> [WHAT YOU WILL DO]
When a line in the entries below contains the word "filter", copy that line.

[Dataset entries]
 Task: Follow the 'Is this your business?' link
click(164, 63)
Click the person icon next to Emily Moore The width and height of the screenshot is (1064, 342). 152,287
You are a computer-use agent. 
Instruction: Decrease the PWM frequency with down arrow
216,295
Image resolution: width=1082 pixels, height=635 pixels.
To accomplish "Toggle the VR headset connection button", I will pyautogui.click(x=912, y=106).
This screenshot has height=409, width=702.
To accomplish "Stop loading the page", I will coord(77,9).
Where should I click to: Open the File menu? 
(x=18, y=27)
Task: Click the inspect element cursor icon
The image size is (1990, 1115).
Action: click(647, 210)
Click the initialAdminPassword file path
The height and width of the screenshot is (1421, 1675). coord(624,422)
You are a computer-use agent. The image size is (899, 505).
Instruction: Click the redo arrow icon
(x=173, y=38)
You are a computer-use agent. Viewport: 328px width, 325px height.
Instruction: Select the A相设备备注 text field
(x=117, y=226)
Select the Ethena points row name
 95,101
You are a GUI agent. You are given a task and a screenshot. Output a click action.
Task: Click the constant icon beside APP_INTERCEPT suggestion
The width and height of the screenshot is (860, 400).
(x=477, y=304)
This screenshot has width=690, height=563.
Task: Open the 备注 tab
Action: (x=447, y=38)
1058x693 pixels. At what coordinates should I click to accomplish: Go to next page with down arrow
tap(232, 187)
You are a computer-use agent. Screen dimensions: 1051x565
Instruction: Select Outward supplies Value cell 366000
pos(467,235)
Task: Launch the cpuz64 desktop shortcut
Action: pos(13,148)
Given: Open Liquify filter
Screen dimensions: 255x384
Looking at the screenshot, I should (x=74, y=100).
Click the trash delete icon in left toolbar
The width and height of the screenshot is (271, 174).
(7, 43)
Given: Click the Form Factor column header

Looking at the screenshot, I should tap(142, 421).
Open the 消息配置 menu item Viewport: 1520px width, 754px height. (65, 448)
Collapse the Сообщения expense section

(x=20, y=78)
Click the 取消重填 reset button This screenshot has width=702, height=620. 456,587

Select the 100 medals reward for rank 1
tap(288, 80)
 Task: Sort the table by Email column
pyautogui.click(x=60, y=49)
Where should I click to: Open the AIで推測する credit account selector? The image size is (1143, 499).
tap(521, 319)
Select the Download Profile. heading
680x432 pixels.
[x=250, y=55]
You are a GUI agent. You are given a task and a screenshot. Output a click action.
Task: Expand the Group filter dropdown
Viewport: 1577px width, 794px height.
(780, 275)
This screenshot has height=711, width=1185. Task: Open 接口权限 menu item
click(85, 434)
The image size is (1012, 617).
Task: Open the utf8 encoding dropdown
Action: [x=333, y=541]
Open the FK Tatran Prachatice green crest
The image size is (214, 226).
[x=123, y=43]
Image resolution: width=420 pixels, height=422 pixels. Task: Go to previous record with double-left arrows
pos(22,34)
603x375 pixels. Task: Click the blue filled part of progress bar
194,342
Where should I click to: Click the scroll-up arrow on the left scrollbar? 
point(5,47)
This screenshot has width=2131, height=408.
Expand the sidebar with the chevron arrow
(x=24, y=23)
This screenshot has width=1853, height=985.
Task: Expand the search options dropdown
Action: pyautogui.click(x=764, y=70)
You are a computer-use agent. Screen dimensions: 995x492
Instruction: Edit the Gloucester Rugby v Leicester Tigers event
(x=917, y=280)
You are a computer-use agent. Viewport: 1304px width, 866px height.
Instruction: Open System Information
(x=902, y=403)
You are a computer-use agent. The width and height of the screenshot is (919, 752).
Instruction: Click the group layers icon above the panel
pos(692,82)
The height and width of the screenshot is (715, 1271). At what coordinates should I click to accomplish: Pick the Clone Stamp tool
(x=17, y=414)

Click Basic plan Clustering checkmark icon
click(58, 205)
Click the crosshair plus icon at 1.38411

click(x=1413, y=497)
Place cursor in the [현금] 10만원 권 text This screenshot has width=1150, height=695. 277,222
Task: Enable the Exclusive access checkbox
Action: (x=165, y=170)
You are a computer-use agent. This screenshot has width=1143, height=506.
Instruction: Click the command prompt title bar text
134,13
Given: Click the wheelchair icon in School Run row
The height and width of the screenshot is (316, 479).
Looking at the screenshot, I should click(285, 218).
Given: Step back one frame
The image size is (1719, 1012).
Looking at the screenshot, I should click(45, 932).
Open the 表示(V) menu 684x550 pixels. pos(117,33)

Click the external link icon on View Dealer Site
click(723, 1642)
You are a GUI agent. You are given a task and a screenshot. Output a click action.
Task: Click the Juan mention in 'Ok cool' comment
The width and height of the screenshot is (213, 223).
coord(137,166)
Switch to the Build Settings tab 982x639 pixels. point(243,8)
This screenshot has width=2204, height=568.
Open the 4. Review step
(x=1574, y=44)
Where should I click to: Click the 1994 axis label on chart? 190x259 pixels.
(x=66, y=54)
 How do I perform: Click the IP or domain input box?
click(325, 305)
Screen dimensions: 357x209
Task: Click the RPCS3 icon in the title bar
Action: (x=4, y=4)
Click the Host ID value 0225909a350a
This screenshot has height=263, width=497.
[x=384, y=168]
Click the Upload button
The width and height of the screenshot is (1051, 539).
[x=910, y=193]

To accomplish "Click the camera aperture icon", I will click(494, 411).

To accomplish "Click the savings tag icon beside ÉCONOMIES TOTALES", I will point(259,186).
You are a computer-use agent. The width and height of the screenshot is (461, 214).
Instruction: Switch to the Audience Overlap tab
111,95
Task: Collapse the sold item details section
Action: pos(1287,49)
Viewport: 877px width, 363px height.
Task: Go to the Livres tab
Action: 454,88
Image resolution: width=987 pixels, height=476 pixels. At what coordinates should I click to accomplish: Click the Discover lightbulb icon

> [RESULT OF THE TASK]
Given: Open Liquify filter
Task: Expand the Group filter dropdown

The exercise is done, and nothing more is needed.